Setting the seal on CEELBAS: Parties and post-communism
The Centre for East European for Language Based Area Studies (CEELBAS) research consortium which has brought researchers interested in various aspects of Russia and CEE at UCL, Birmingham, Oxford and beyond together in a variety of events and networks over the last few years is moving into its concluding phase, at least as far as social science are concerned – it will continue as a slightly different form dealing with culture and humanities. To mark its achievements the Centre held a conference which saw me chairing a politics panel trying to paint a big picture overview of post-communist transformation, as well as providing characteristically generous support for a series of more specialised workshops, including one I co-ran with Birmingham’s Tim Haughton and my SSEES colleague Allan Sikk on changing patterns of party stability and instability in CEE.
The bigger picture conference panel, slightly to my surprise at the time – although in hindsight it is perhaps less surprising – assumed the form of kind of clash between David Lane’s pessimistic and critical view of the trajectories of post-communist states, which he saw as having been set back or impeded in socio-economic and developmental terms by the attempted creation of market societies and market democracies. He anticipated new projects of statism and/or state corporatism with echoes of interwar Europe.
Other panel members – and at at least one questioner from the audience taking a social democratic perspective – questioned both some of the statistics and some of the assumptions: simple measures of output and development were surely misleading and increases in choice and personal freedom (both economic and – sometimes – political) had to be factored in. Moreover, where were the strong organised social interests required for experiments in (neo-)corportatism to come from?
The more optimistic strand of the discussion, from panelists who it must be said tended to foreground the experience of CEE, centred on the role of the EU and domestic elites in delivering relatively successful outcome, although there were some differences of emphasis about the nature of Polish politics – were the divisions between liberal and national-conservative camps that currently structure the party politics of CEE’s largest democracy legacies of Solidarity or a more durable and contemporary culture war?
I, alas, had to close the proceedings to avoid melting down the conference schedule. A rather good panel on post-communist social networks, which I caught the end of after rushing off to discuss a student’s dissertation plans with her, was waiting in the wings.
The theme of party politics , as well as some of the surplus biscuits from the conference, were, however, taken up in our smaller workshop the following week, where a dozen or so party specialist pondered the fact that – with the recent breakthough of new parties in previously stable-seeming party systems in the region – CEE party politics could no longer be understand as a weak, partical approximation of West European party systems.

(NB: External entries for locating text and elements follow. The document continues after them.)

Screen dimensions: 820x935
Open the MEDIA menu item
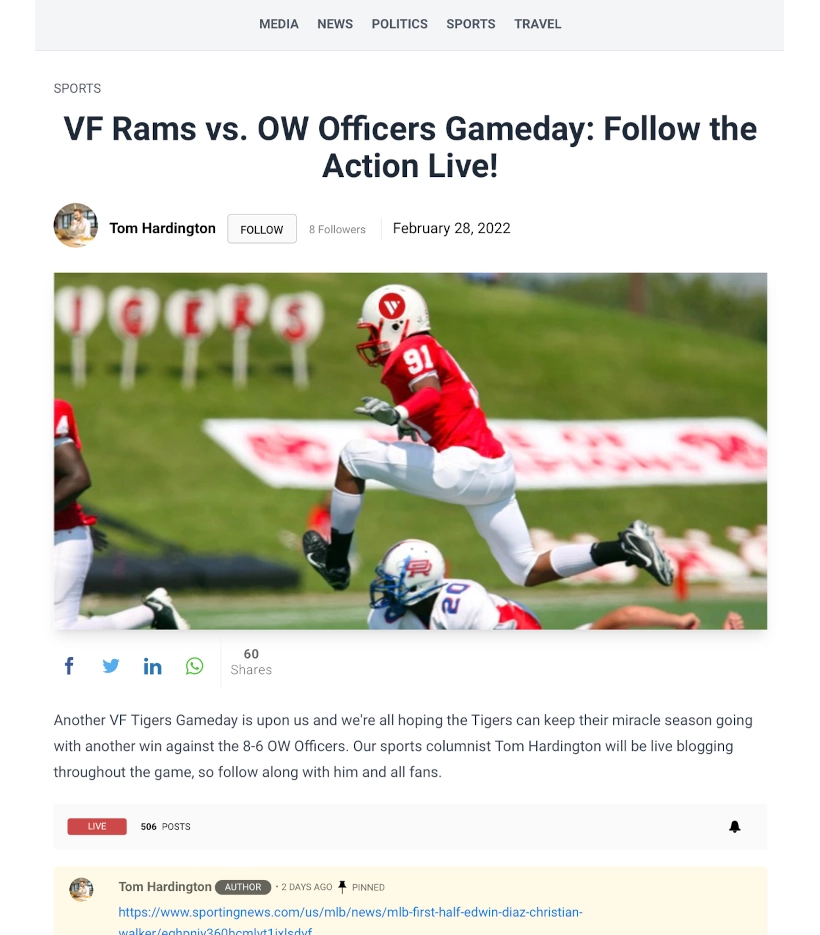(279, 24)
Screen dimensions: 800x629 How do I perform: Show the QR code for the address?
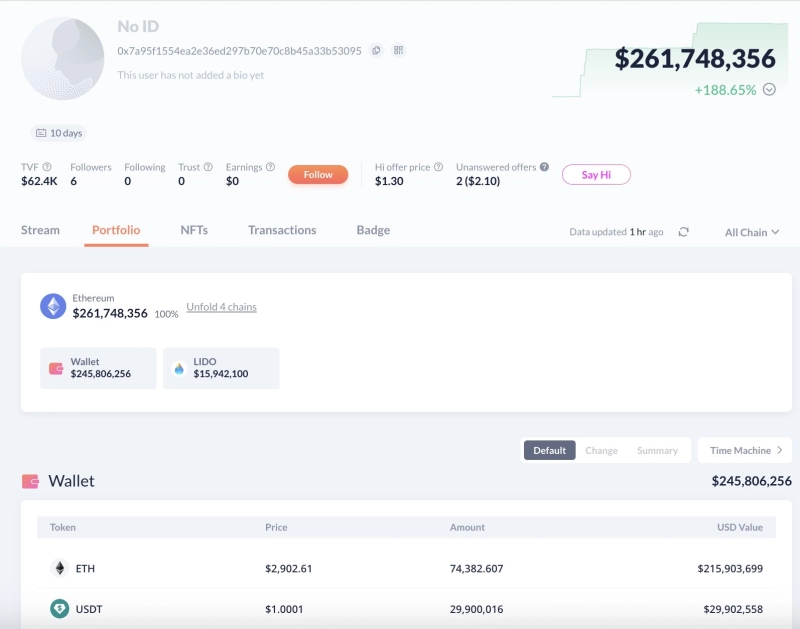click(x=398, y=50)
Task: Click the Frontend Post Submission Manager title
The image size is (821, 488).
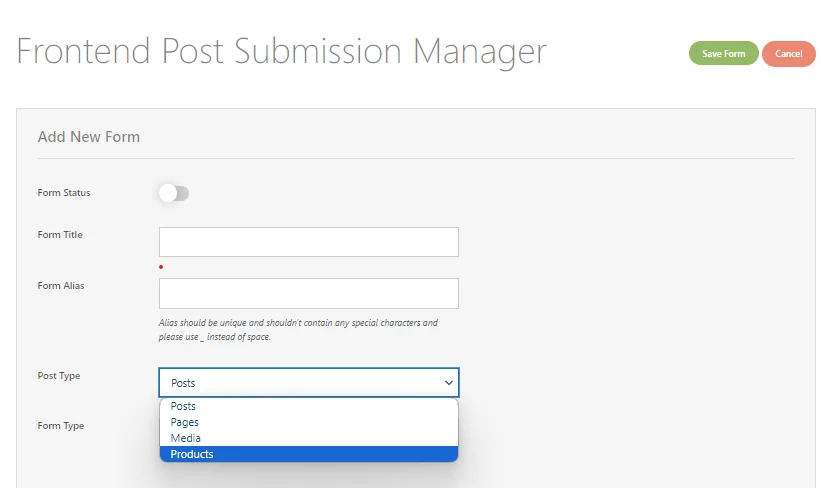Action: [x=281, y=52]
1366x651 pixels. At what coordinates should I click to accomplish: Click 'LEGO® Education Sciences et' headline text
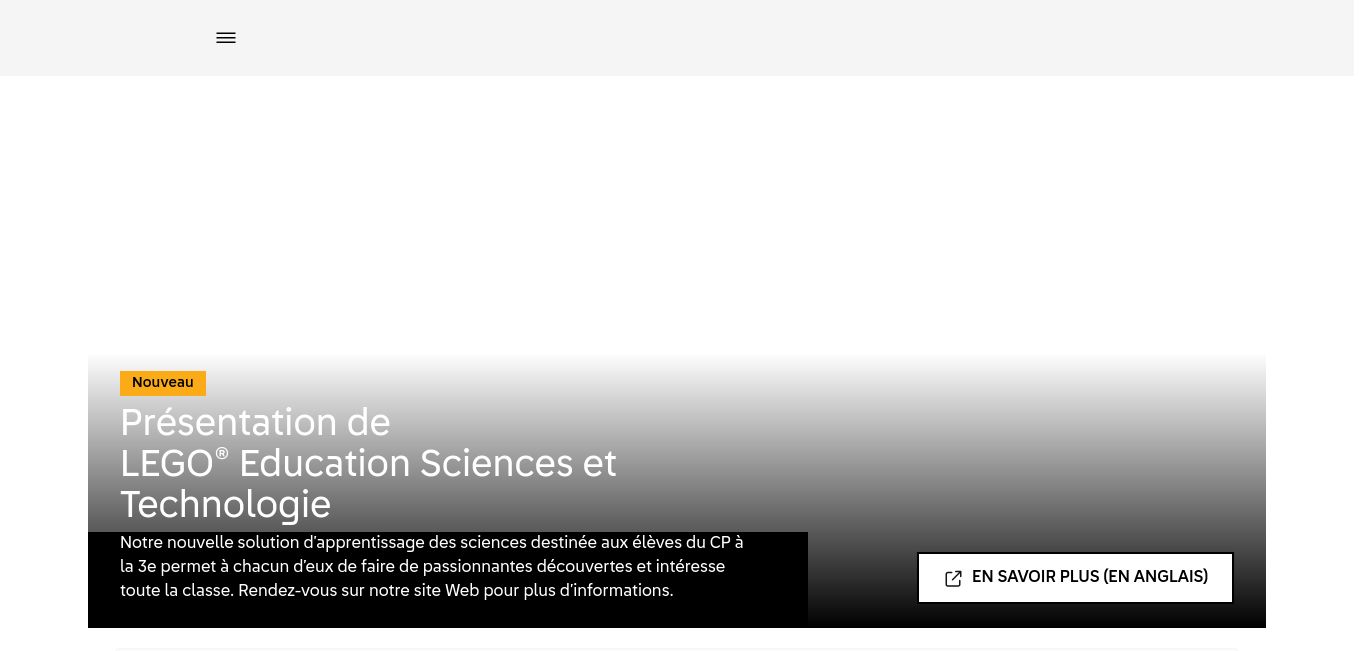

The first panel centred on Stephen Whitefield and Robert Rohrscheider’s findings on the different forms ‘representational strain’ generated by party-voter relationships in CEE and Western Europe by parties trying to accommodate voters with different levels of partisanship. Interestingly, they find, Western Europe offers a tougher and more complex environment for parties than CEE, highlighting (perhaps) the gap in organising and campaigning capacities in the two halves of the continent. Their forthcoming book promises to be a real highlight.
Panel two saw Allan Sikk and I presenting our current work in progress on the emergence of anti-establishment, pro-reform parties in CEE. Like our fellow presenters, Andreas Bågenholm and Andreas Johansson Heinö (who has a very readable – even via Google translate – blog here dealing mainly with Swedish politics) we see the politicisation of corruption and the (party) politics of anti-corruption as an important party of the story, but we are also fans of Qualitative Comparative Analysis (QCA) and causal complexity as our preliminary work suggests that not only are there other factors are also in play and that are several ways for these parties to break through.
As Andreas and Andreas’s paper, which dealt with the impacts of the same set of moderate anti-corruption protests parties, suggests, however, ‘corruption’ may be as much a stand-in for more inchoate dissatisfaction and disgust with politics than bribe taking and –making. Some workshop participants think that a certain mix of high and low real-life corruption is needed for this kind of party to step onto the political stage, but I am swept away by the idea of corruption of a political metaphor.
There is more political metaphor in panel 3 in which Tim Haughton and Kevin Deegan-Krause lead off with an outline of their work on larger, more enduring mainstream parties (‘hardy perennials’) and, less horticulturally, suggested a threefold recipe for survival (effective leadership, organisational capacity, meaningful programme/identity) in the electoral jungle. Although like me a fan of his children’s dinosaur books, Kevin resisted my suggestion that such large, well evolved beasts called for more of a Jurassic Park analogy.
The surprise package of the workshop – and a theme running through discussion across the workshop – was the role of party organisation and specifically its role in anchoring enduring parties in CEE, nicely highlighted by Raimondas Ibenskas’s presentation on Lithuania and – as Mazen Hassan’s presentation on party institutionalisation showed – new democracies generally. As these – and David Art’s book (reviewed in an earlier post) – suggest from being something of niche interest in party studies the study of party organisation (and what ‘organisation’ in fact means) may be moving centre stage.